Seasoned commodities trader Peter Brandt has issued a cautious assessment of Bitcoin’s recent price action. He shared a technical chart illustrating what he terms a “dead cat bounce”—a deceptive rebound following a sharp drop from above $120,000 to a low of $80,000.
Bitcoin now trades in a tight range of $88,000–$92,000, serving as the focal point for market participants forecasting its next move. Brandt’s analysis reveals a five-wave corrective pattern, suggesting the recent rally lacks strong fundamental backing.
The asset shed over $40,000 in two weeks before stabilizing at $86,869—up 0.9% in the past 24 hours. Sentiment remains split: is this a pause before further downside, or the foundation for sustained recovery?
Technically, the market is operating reactively—not accumulatively. Trading volume remains subdued compared to the early-year rally, while order-book depth has thinned across major exchanges—amplifying price impact from large trades.
Liquidity deteriorated last week: bid-ask spreads widened, signaling diminished active participation.

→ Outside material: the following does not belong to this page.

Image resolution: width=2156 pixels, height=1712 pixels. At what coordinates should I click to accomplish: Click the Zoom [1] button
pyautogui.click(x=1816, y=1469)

This reflects trader caution—not conviction.
The $88,000–$92,000 zone has been tested from both directions: $88,000 support held, while $92,000 resistance repelled upward attempts. Neither bulls nor bears have seized control.
Liquidation data shows over $1.2 billion in long positions forcibly closed during the decline. Though excessive leverage has been flushed out, no aggressive accumulation wave—a hallmark of solid bottoms—has followed.
ETF flows have also shifted: BlackRock’s IBIT recorded net outflows last week, contrasting its prior steady inflows. Smaller ETFs show mixed patterns—unlike the consistent accumulation seen in Q4 2024 and early 2025.
This signals a shift in institutional risk appetite, with portfolio managers now reassessing crypto allocations post-correction.
VECS Commentary
Extreme volatility is Bitcoin’s inherent nature. Warnings like dead cat bounce serve as useful early alerts—but become dangerous when treated as definitive truth. What truly matters is personal risk management: set stop-losses, diversify, and avoid over-leverage. No forecast is 100% accurate; the only thing within our control is how we respond to uncertainty.